The thickness of the second epitaxial layer (4b, 5b, 6b
, 7b), and the height of the second epitaxial layer (4b, 5b, 6b, 7b) is substantially equal to the height of a portion of the first epitaxial layer (4a, 5a, 6a, 7a). 1. A method for manufacturing an optical semiconductor device, characterized in that the device is formed to have the same shape as the semiconductor device. [2] The first region (1a) of the semiconductor substrate (1)

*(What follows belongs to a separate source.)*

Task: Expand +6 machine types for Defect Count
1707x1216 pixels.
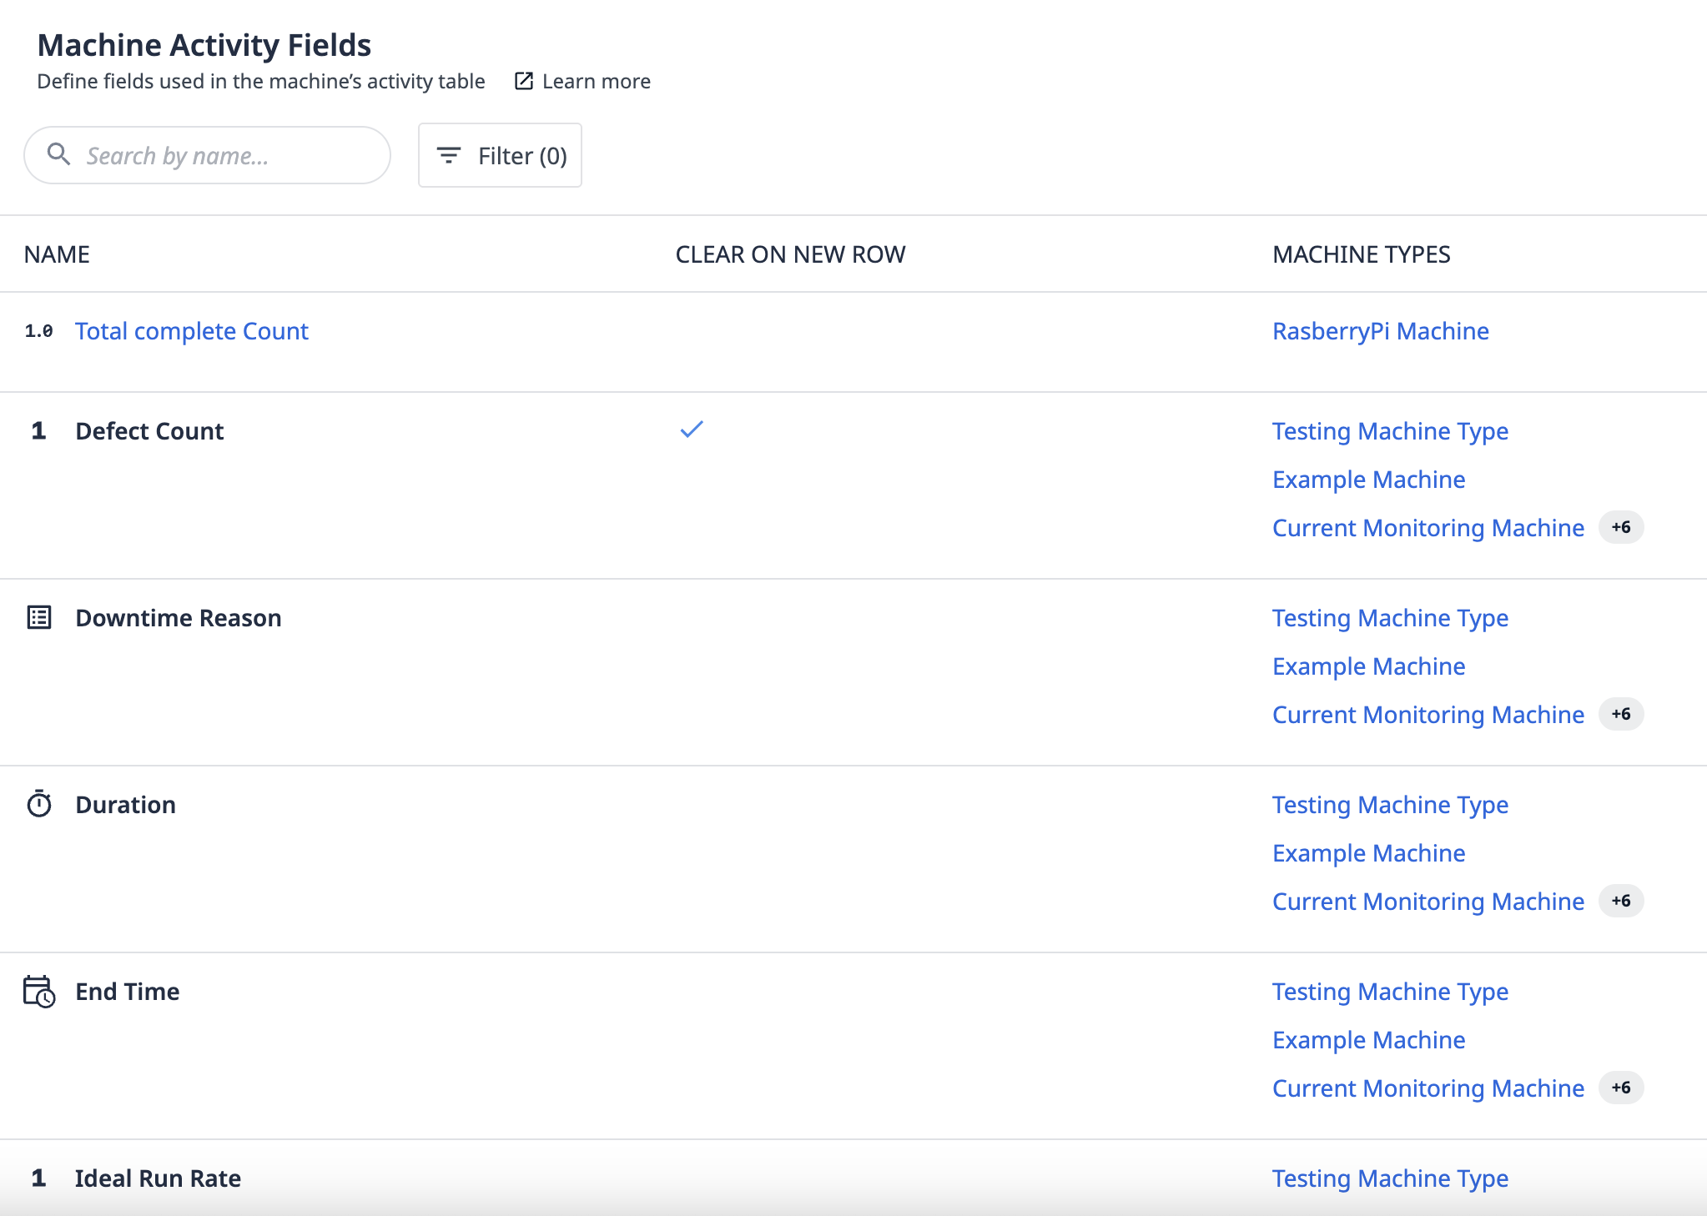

Form a mask (3) that exposes the region (1a) in a strip shape, and use the mask (3) as a mask to expose the first region (1a).
and a second region (1b) that is continuous thereto, and a second region (1b) whose bottom surface is etched in the first region (1a).
A groove (1d) lower than the surface of the region (1b) is formed, and then epitaxial growth is simultaneously performed on the groove (1d) and the second region (1b), and a first epitaxial layer is formed in the groove (1d). (4a, 5a, 6a, 7a), and a second epitaxial layer (4b, 5b, 6) in the second region (1b).
b, 7b), the first epitaxial layer (4a, 5a, 6a, 7a)
The thickness of the second epitaxial layer (4b, 5b, 6b
, 7b), and the height of the second epitaxial layer (4b, 5b, 6b, 7b) is substantially equal to the height of a portion of the first epitaxial layer (4a, 5a, 6a, 7a). 1. A method for manufacturing an optical semiconductor device, characterized in that the device is formed to have the same shape as the semiconductor device. [3] The first epitaxial layer (4a, 5a, 6a
, 7a) is a double heterostructure with a first quantum well structure (6
a), said second epitaxial layer (4b, 5b
, 6b, 7b) is a double heterostructure and includes a second quantum well structure (6b), the thickness of the first quantum well structure (6a) being greater than the thickness of the second quantum well structure (6b). ,
The height of the second quantum well structure (6b) is equal to the height of a part of the first quantum well structure (6a), and the first quantum well structure (6a) is used as the core of the light emitting part of the laser. 3. The method of manufacturing an optical semiconductor device according to claim 1, wherein the second quantum well structure (6b) is used as a core of an optical modulation section.